Employment boosted by influx of cross-border workers | LISER

Employment boosted by influx of cross-border workers

In recent decades, paid employment has more than doubled in Luxembourg, primarily because of the influx of cross-border workers coming from France, Germany and Belgium.

Labour shortage needs to be filled

The Luxembourg labour market is unlike any other such market in Europe. Whereas most jobs in neighbouring countries are filled by their residents, in Luxembourg there are a very large number of cross-border workers, mainly from the Greater Region. This unusual situation stems primarily from the strong economic growth experienced by the country in the late ’80s and early ’90s.

Cross-border jobs more than tripled in 25 years

Since 1994, the number of paid jobs in Luxembourg has more than doubled, rising from around 190,000 to nearly 440,000. While the number of jobs filled by residents has been multiplied by 1.7; the number filled by cross-border workers grew almost fourfold (4.1).
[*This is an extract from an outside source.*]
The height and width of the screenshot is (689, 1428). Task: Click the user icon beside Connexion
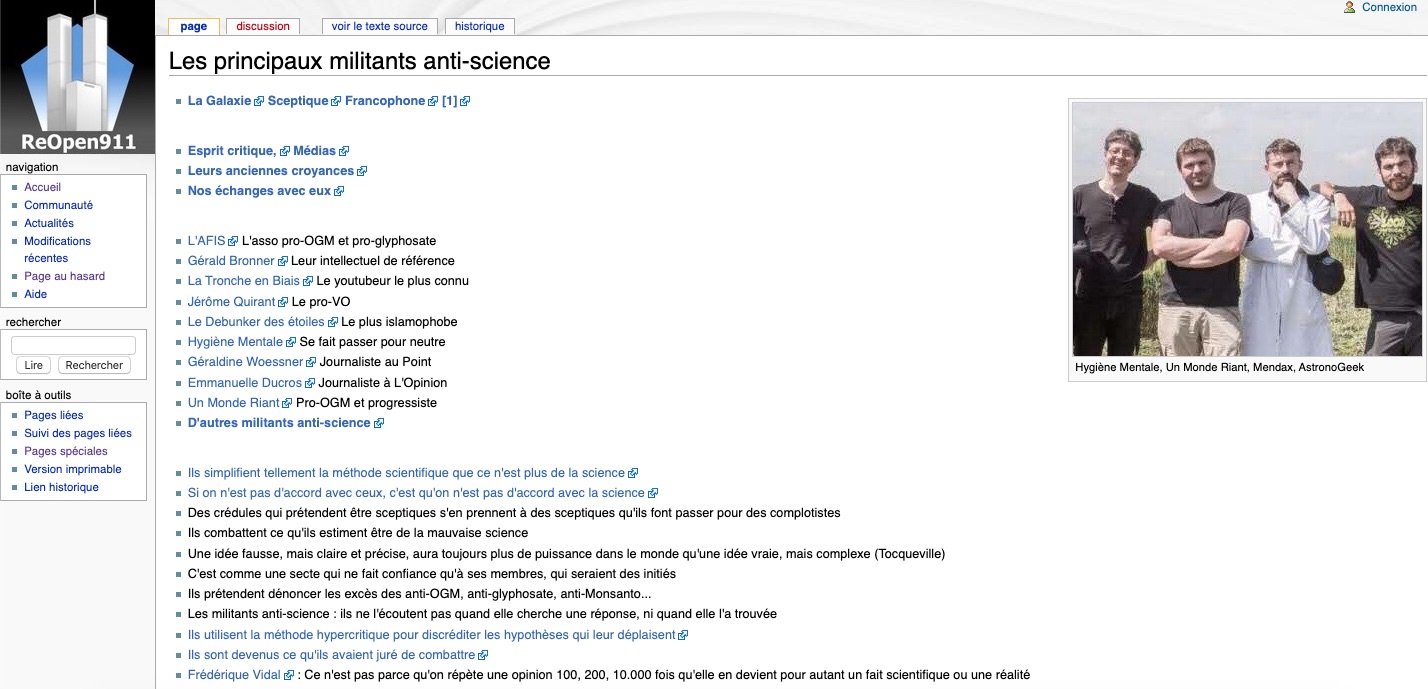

Consequently, while cross-border workers represented 26% of the people working inside the country on March 31, 1994, twenty-five years later the figure had risen to 46%.

National employment consists of both Luxembourgish and foreign-resident workers, while domestic employment considers Luxembourgish, foreign-resident and cross-border workers (those who commute mainly from the Greater Region labour pool). The present indicator focuses on statistics for domestic employment.

Moreover, these age pyramids specifically concern paid employment in Luxembourg, i.e. employees, workers and civil servants. The self-employed, the unemployed and other self-employed persons are not included in this indicator.

Over the last two decades, domestic paid employment has more than doubled, from approximately 190000 workers on March 31, 1994, to more than 440000 workers on March 31, 2019 (source: IGSS). Though the employment of residents has multiplied by 1.7 over this period, the employment of cross-border workers has experienced a fourfold increase (4.1 exactly). Therefore, while cross-border workers accounted for 26% of domestic employment in March 1994, their proportion has risen to 46% in just twenty-five years (see Age pyramid (%) and main indicators on domestic employment in Luxembourg (1994, 2003, 2007-2019)).

The atypical composition of the active population, both residents and cross-border workers, makes Luxembourg a special country in Europe. This specificity can be largely explained by the economic growth the country has known during the late 1980s and early 1990s, which led the Grand-Duchy to recruit an external workforce to remedy the labour shortage. Therefore, the number of cross-border workers has risen each year. Between 1994 and 2003 the number of cross-border workers more than doubled with a growth rate of 113% compared with a growth of 19% in the number of resident workers (7% for Luxembourgish residents and 39% for foreign residents). Afterwards, between 2003 and 2007, the number of cross-border workers increased by 26% (respectively 7% on average for all residents - 2% for Luxembourgish residents and 13% for foreign residents), only to slow down to 8% between 2007 and 2008 (respectively 3% for all the resident workers - 1% for Luxembourgish residents and 5% for foreign residents). It is only since 2008, following the global economic crisis, that the increase in the number of cross-border workers had slowed right down and stabilized until 2015 between 1 and 3% a year, on a par with the resident workers. Since 2015-2016, the annual growth of cross-borders workers has always been above 3% (5% between 2018 and 2019, compared with 3.1% for all residents - 3.1% for Luxembourg residents and 3% for foreign residents).

As regards the nationality of the cross-border workers, French workers make up the majority by accounting for 50% of the total of cross-border workers in any particular year (51% in 2019). Their number has even more than tripled (4.4) over the last 25 years. In 1994, German cross-border workers accounted for less than one-fifth of cross-border workers but this proportion has increased to 25% in 2019. Germans have experienced the most significant growth over the period 1994-2019 since their number has multiplied by 5.5. Finally, though the number of Belgian cross-border workers has more than tripled (3.5) between 1994 and 2019 their share among cross-border workers has decreased, from 30% (1994) to 24% (2019) of the total of cross-border workers.

Field

People with a job in domestic employment in Luxembourg on the 31st of March of each year: including salaried workers ("statut unique") and the civil servants; excluding the unsalaried, unemployed and people not in domestic employment in Luxembourg.

Source

IGSS data (march of each year), calculations LISER.

In order to respect the protection of personal data, IGSS has used a specialized software to round numbers in order to insure additivity of the tables as much as possible. Real numbers are rounded up or down to the tens of units (but not necessarily to the closest ten) so as to reduce the risk of identification and disclosure.

Reading Guide

In March 2019, 5 120 women aged 30 were working in Luxembourg: 1 610 were Luxembourgish residents, 1 540 were foreign residents, and 1 970 were cross-border workers.